In the bottom of the seventh inning of an August matchup between the San Francisco Giants and Washington Nationals, Erik Miller struck out Luis García Jr. on a slider eight inches below the bottom of the zone. García tries to make a late adjustment to reach out and make contact, but the pitch is much too far from where he expected it when he started swinging. He flails, misses the pitch completely, then turns and hangs his head as he walks back to the dugout.
It’s easy enough to note that García was fooled, but why was he fooled? And why does this happen to hitters across the league every night? Answering this disconnect between a batter’s expectations and their observations of where a pitch would and did cross the plate has been the topic of study and discussion for years, but only now do we have the public data to examine it in more detail. By leveraging both pitch tracking and newly released bat tracking data, I examined how batters track pitches, with what amount of measurement error, and how that pitch tracking influences their swing shapes and swing decisions. What emerges is a dynamic process in which early, uncertain information initiates the swing, while later, refined information influences whether the hitter follows through or takes.
To explore this topic fully I have to cover a lot of ground. First I’ll walk through the new bat tracking data from Statcast and how we can use it to infer when and where a batter expected a pitch to cross the plate. From there I’ll look at how batters track pitches, and how we can use that knowledge to create a pitch detection model that mimics a batter’s behavior. Finally, I’ll tune that model to find how to best predict both the shape of a batters swing and their swing/take decision. The results are tentative, but they hold interesting implications for how we evaluate hitters and pitchers and how teams should develop pitchers to take advantage of batter’s visual limitations.
Bat Tracking
Though fans have had access to pitch tracking data for nearly two decades now, it wasn’t until 2024 that we started to get the same for bat tracking. Statcast’s initial bat-tracking outputs included bat speed and swing length, and this year they expanded to stance metrics, attack angle and direction, intercept point, and swing path tilt. For this work I focused on those final two—intercept point and tilt—which together give us an idea of what the batter expected the pitch to do. To illustrate this, consider the following two plots of Shohei Ohtani’s well-hit balls in 2024.

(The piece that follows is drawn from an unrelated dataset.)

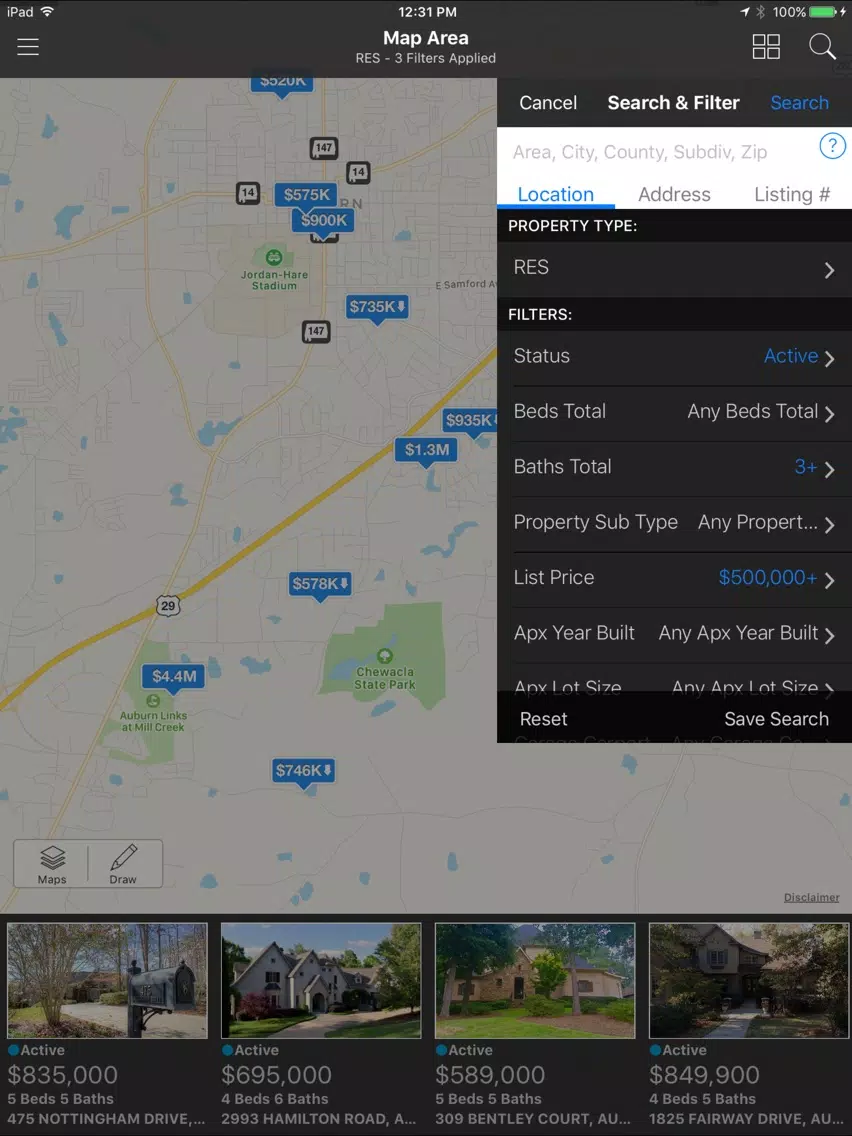Open the Status filter set to Active

click(x=674, y=357)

Swing path tilt is defined by Statcast as “the angular orientation of the ‘plane’ of the swing, as compared to the ground” where “higher angle is a ‘steeper’ swing (further from horizontal) and a lower angle is a ‘flatter’ swing (closer to horizontal).” A swing’s intercept point is the “point at which their bat is nearest to the baseball on a swing (whether or not they make contact). This can be measured either relative to the front of home plate (closest to the pitcher) or to the batter’s center of mass.” Looking at our plots, two clear patterns emerge. First, Ohtani’s swing path tilt increases as pitch height drops, and his intercept point in the “y” direction (from plate to pitchers mound) gets deeper toward the plate as the pitch location moves further away and as velocity increases. Using these relationships on well-hit balls we can model a batter’s expected tilt and intercept point as a function of pitch type, location, and velocity[1]. When the actual tilt of a swing was greater than what the model expected for that batter on that pitch we can assume they swung under the pitch, indicating the pitch was higher than where they expected. When the intercept point was further toward the pitcher than we expected we can assume they were ahead of the pitch, indicating the pitch was slower than what they expected.

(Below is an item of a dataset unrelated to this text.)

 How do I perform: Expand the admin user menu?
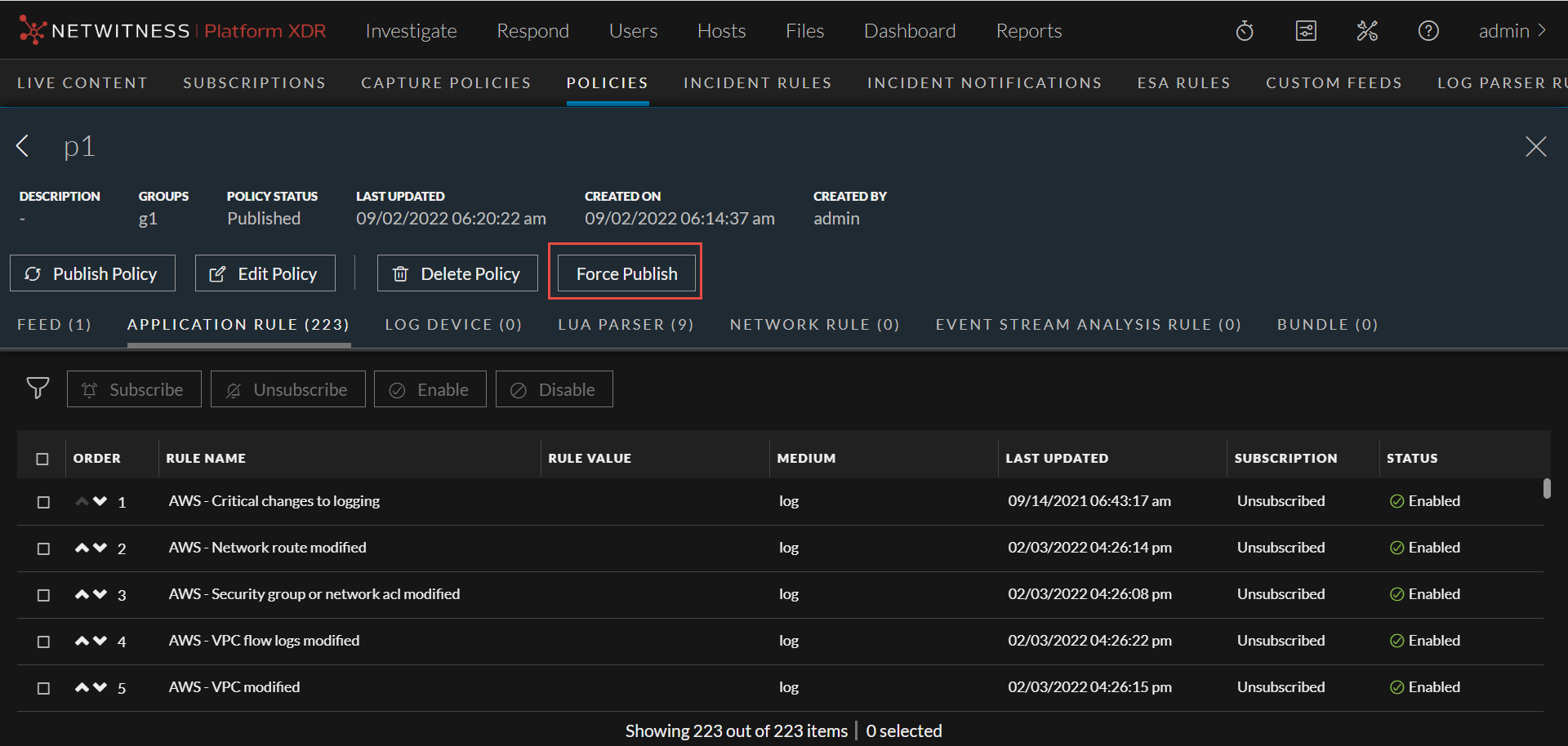pos(1512,31)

Modeling Pitch Detection and Tracking
Batters predict the trajectory of the pitch by interpreting both which pitch type is coming and how the pitch would continue to move if it were that pitch type. They do this by tracking the release and trajectory of the ball’s flight and subconsciously comparing that trajectory to those that they’ve seen from pitches throughout their career. If the pitch gets released straight toward the plate with little arc, it likely resembles a fastball. If it “pops” out of hand and follows a more curved arc, it is likely a curveball.[2] We can replicate this process with a classifier model, which takes information about the pitch’s trajectory and outputs probabilities for each of the possible pitch types. The specific inputs used for the classification model are shown in the figure below.
By combining these probabilities with the expected movement of each of those pitch types given the pitcher’s arm angle we are able to predict the expected location the given pitch would have crossed the plate had it been any one of those possible pitch types. Within the brains of the computer this results in something similar to the plot below, where the X indicates the actual location of the pitch and the cloud represents the distribution of possible locations for the pitch. Note in this case the pitch had the highest probability of being a fastball (34%), thus the cloud of expected locations is darkest where a fastball released similarly would have crossed the plate. The actual pitch type was a SL, which was given a six percent chance based on the pitch’s release and initial trajectory.
Tuning the Expected Location Model: Swing Initiation
To refresh: At this point we have an estimate of whether the batter was ahead of or behind a pitch and where they were under or over it based on their bat tracking data on the pitch. We also have a model that predicts the expected location and velocity of a pitch using the same information that a batter would be using to make these predictions. To understand better how the hitter’s prediction process works, we simply need to tune our model to match what we observe in the bat tracking data.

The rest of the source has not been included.